下の引用文のうち、「テーブルには押収のビールを林」で始まり「たり、殊に外人は大仰である。」に至るまでの部分を、一字一句違えずに打ち直すこと。

**** 引用文

2013年3月9日土曜日

一枚のプリント ひとりの宣教師のこと (続々)

夕暮れ近く、尚も俘虜の員数のことで云い合っている副官と私をせきたてて、収容所長たる東海林部隊の大尉は、歓送迎会を開催した。昭和十七年春、ジャワ島タンジョンプリオク第一俘虜収容所の一室である。
その日、山本中尉と私は、収容所引継ぎのために先発として、バタビアの伊原兵站司令部よりやって来たのであった。
会する者は、収容所長の大尉以下幹部数名及び山本中尉と私、これに俘虜の幹部佐官級の英人数名計十五名位。
テーブルには押収のビールを林立させ、手製の料理を並べたてて、大尉の挨拶、乾杯で宴会は始まった。じっとしていても汗が滲み出るような南国の夜である。ビールが五臓六腑に沁み渡る。飢えていた俘虜連中は、殊に嬉しそうにグィッグィッと飲み乾す。
忽ちのうちに大さわぎとなった。日本軍が、「万朶の桜か襟の色」と軍歌をどなれば、英軍も亦歌う。
チッベラリーだけはわかったが、あとは全然わからない。手拍子よろしく足を踏み鳴らし、テーブルを叩いたり、そのうち酔っ払って勝手にわめき散らす。日英語入り乱れてである。彼我酩酊、こうなれば敵も見方もない。日本軍は勝ち続けているが、英軍も、なお最后の勝利は我にありと云って譲らぬーー、が現実はこの収容所でも一人二人と斃死して行く、いつ死ぬのやら、ましていつ帰れるのやら。日本軍は豪州を目指して意気尚旺んであるが、果たしてこれもどうなる事やら。
第一線歴戦の東海林部隊の面々はこれで任務終了。故国への凱旋ときめこんで有頂天である。飲んだり、唄ったり、わめいたり、肩を叩いたり、頬をすり寄せたり、殊に外人は大仰である。

********
**** 提供項目

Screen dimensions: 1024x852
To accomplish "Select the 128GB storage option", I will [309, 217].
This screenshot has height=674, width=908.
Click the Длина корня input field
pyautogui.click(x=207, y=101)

********
**** 提供項目

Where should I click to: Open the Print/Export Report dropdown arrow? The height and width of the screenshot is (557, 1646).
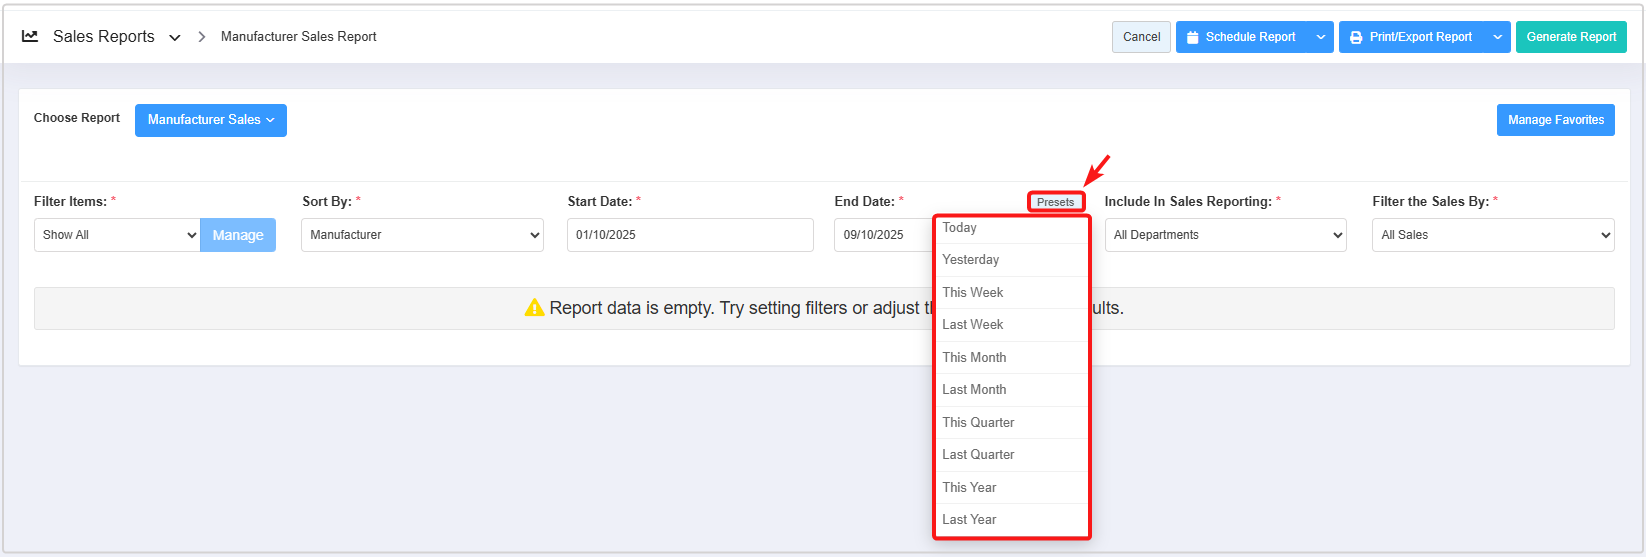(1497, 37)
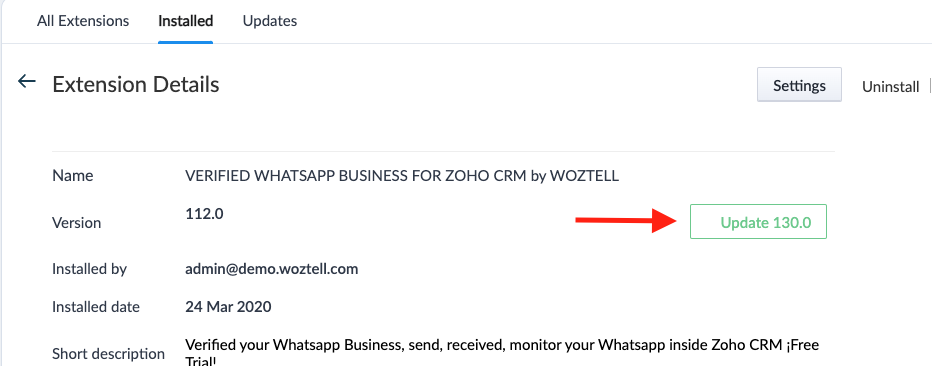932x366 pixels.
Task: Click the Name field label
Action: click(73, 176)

********

> 回答:
テーブルには押収のビールを林立させ、手製の料理を並べたてて、大尉の挨拶、乾杯で宴会は始まった。じっとしていても汗が滲み出るような南国の夜である。ビールが五臓六腑に沁み渡る。飢えていた俘虜連中は、殊に嬉しそうにグィッグィッと飲み乾す。
忽ちのうちに大さわぎとなった。日本軍が、「万朶の桜か襟の色」と軍歌をどなれば、英軍も亦歌う。
チッベラリーだけはわかったが、あとは全然わからない。手拍子よろしく足を踏み鳴らし、テーブルを叩いたり、そのうち酔っ払って勝手にわめき散らす。日英語入り乱れてである。彼我酩酊、こうなれば敵も見方もない。日本軍は勝ち続けているが、英軍も、なお最后の勝利は我にありと云って譲らぬーー、が現実はこの収容所でも一人二人と斃死して行く、いつ死ぬのやら、ましていつ帰れるのやら。日本軍は豪州を目指して意気尚旺んであるが、果たしてこれもどうなる事やら。
第一線歴戦の東海林部隊の面々はこれで任務終了。故国への凱旋ときめこんで有頂天である。飲んだり、唄ったり、わめいたり、肩を叩いたり、頬をすり寄せたり、殊に外人は大仰である。